Did the program achieve anything positive?
According to this report, Tony O’Dwyer from the National Institute of Economic and Industry Research (NIEIR) reckons the scheme saved 1 to 1.5 petajoules of energy (gas) in Victoria this winter.
That’s even better than it looks because the ‘low hanging fruit’ had very likely already been picked in Victoria, given that around 87% of homes in the state were insulated when the program started. Nevertheless, the thermal efficiency of nearly 300,000 more homes across the state was improved under the program.
Now ace blogger Possum Comitatus has been burning the midnight oil to analyse the numbers. He concludes that the fire risk associated with home insulation is much safer now than it was before Peter Garrett introduced the Home Insulation Program.
Prior to this initiative, the industry did 65,000 installations per year and experienced 85 fires per year. However under the program, there were over 1.2 million installs per year and 197 fires.
Thus the annual rate of fires associated with installation of insulation fell from 1.3 per thousand installs to just 0.16. For all its shortcomings, the program nevertheless led to improvements in the industry in relation to fire risk.

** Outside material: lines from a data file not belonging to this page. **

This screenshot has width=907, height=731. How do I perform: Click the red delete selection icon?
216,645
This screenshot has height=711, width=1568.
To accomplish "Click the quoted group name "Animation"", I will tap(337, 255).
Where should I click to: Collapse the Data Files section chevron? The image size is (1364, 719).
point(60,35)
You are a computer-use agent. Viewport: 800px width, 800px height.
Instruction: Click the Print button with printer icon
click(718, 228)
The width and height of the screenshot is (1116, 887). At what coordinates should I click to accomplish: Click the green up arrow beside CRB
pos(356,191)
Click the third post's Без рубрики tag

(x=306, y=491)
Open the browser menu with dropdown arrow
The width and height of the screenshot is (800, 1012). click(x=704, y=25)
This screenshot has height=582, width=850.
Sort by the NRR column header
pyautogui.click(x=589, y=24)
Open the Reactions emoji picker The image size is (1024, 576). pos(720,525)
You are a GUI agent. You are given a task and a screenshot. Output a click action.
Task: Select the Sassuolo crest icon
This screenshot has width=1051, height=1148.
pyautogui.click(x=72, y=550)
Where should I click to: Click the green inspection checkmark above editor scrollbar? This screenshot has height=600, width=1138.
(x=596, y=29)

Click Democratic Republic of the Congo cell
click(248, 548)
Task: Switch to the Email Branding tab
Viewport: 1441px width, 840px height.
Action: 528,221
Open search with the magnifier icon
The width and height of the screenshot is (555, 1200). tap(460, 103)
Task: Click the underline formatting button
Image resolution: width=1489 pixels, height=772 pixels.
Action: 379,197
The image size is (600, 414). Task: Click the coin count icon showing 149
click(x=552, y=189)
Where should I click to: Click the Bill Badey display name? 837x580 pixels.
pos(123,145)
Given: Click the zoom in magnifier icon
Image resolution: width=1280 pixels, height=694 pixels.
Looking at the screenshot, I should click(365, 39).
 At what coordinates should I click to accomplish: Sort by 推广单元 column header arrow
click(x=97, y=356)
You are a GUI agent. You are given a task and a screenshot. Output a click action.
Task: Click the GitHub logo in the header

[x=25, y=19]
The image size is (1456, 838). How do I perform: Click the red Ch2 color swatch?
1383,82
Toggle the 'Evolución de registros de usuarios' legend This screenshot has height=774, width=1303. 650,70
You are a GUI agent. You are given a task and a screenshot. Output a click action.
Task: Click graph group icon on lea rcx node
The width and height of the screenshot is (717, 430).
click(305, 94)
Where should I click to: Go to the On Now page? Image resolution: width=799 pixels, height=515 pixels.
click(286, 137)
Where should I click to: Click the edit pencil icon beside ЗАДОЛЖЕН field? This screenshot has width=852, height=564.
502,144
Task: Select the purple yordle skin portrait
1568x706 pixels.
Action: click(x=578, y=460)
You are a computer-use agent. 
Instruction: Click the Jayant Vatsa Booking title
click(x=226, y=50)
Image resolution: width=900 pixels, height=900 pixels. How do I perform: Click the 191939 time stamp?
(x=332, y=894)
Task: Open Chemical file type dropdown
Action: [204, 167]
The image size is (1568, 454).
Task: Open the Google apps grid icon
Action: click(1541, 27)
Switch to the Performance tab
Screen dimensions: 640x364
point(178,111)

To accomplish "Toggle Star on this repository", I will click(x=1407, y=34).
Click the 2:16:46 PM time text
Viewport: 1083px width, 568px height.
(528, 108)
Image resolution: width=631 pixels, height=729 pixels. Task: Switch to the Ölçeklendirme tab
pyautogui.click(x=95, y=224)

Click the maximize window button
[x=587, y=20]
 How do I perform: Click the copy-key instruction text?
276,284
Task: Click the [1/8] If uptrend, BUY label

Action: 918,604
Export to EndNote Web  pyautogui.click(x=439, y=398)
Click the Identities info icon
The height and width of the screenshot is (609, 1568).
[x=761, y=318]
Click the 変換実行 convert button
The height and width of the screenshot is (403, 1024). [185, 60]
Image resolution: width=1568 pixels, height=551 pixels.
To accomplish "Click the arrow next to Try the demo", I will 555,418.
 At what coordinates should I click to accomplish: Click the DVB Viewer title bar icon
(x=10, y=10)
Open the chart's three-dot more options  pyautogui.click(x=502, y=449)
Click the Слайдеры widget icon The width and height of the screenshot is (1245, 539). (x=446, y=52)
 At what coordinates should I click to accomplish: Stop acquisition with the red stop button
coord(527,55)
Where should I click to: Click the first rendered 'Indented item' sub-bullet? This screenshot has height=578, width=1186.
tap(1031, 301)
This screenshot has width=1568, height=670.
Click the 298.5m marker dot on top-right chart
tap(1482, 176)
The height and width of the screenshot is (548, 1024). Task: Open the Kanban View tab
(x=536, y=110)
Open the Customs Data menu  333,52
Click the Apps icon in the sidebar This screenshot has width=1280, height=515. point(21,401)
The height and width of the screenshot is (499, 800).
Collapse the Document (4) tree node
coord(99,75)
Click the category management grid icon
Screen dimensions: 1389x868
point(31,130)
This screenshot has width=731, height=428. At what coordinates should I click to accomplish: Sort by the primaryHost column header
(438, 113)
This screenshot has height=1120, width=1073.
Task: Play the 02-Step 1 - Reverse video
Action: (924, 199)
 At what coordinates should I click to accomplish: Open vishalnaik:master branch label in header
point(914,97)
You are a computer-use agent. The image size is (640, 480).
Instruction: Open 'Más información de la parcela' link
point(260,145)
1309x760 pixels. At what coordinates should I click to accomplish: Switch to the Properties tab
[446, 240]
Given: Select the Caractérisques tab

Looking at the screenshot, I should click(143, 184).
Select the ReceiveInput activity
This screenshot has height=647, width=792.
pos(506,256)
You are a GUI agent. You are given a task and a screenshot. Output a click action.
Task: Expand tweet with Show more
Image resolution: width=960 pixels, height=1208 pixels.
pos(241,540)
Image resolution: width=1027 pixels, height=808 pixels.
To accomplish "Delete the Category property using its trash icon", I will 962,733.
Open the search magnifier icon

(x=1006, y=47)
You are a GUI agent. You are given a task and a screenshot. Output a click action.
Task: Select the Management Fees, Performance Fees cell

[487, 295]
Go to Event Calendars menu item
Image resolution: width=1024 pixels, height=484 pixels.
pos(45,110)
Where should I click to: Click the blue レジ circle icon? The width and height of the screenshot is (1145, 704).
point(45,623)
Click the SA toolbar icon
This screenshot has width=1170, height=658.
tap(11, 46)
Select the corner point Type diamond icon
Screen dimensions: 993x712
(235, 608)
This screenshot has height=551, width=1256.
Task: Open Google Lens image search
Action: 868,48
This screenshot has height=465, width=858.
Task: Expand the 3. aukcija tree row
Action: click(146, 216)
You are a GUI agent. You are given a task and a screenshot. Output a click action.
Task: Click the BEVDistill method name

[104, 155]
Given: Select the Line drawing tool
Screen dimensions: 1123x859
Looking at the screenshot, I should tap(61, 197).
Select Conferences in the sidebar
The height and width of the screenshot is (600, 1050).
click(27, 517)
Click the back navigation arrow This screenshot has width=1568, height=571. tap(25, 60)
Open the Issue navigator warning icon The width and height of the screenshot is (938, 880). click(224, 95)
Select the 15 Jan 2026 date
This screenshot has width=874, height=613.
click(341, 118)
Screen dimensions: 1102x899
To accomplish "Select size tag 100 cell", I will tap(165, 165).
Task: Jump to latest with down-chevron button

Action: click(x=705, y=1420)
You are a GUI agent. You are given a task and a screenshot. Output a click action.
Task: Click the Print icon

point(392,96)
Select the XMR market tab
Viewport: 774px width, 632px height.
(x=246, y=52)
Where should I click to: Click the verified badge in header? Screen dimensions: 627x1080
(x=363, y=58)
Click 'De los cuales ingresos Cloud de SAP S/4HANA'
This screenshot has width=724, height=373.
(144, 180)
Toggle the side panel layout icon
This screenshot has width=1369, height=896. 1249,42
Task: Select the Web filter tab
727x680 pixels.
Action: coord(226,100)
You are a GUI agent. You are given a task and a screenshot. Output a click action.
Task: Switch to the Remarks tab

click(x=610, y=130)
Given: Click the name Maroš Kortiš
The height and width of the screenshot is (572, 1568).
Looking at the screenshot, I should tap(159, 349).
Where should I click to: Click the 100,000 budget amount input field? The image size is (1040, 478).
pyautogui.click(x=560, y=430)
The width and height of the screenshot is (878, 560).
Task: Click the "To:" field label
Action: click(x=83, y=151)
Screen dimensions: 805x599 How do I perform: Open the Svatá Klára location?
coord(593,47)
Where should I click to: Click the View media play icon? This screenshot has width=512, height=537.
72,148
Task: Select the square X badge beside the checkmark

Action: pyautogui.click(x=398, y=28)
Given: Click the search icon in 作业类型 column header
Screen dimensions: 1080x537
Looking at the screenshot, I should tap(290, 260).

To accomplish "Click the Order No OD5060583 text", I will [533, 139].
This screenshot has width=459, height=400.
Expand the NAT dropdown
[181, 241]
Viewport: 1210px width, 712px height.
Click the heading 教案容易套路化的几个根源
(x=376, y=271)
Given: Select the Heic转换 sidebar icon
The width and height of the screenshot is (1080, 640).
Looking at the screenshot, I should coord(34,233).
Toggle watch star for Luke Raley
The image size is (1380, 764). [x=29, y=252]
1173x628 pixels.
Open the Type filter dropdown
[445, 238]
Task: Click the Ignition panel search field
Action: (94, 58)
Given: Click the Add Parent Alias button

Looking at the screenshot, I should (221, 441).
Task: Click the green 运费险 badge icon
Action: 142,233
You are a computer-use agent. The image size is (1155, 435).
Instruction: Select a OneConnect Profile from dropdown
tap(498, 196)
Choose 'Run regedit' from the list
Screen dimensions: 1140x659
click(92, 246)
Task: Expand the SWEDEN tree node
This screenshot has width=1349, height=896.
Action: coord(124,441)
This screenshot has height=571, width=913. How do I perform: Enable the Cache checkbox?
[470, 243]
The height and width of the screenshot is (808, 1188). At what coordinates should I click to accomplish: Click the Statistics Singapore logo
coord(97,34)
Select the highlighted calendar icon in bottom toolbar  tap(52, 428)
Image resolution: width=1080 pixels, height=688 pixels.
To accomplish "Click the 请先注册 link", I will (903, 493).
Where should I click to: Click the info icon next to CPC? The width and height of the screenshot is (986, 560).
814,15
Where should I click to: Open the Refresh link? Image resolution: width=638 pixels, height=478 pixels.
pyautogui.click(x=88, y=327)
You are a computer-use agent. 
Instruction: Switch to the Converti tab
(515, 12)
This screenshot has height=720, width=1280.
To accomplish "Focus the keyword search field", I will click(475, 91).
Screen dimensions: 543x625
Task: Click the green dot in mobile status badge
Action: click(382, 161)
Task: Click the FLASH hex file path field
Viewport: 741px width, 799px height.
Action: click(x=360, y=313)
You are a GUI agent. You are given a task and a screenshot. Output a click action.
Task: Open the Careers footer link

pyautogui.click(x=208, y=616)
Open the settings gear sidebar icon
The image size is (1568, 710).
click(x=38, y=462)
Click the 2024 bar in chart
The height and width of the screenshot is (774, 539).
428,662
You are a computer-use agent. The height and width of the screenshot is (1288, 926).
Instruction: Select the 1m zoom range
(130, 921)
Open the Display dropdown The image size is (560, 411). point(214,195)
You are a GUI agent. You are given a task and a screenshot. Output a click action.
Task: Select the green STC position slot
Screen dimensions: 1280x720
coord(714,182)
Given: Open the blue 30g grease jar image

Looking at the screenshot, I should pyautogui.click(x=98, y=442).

The Federal Government prefers to let sleeping dogs lie rather than claim any credit for the program’s successes. That’s not surprising given this statement by Opposition environment spokesman, Greg Hunt:
It is not worth one house fire; it was certainly not worth one life. Anybody who implies that this program could in any way be considered successful should think very carefully about its human ramifications
Any loss of life is a tragedy but that shouldn’t prevent the benefits of this or any other program from being acknowledged along with the costs and the mistakes.Evidence of benefits doesn’t necessarily mean, of course, that the program was worthwhile overall – that would require a reasoned and detailed analysis of both the full range of costs and the full extent of benefits, as well as a comparison with other ways the objectives of reducing energy consumption might have been achieved.
It would however contribute to better policy-making if the Federal government were to conduct such an analysis and make the process and results public.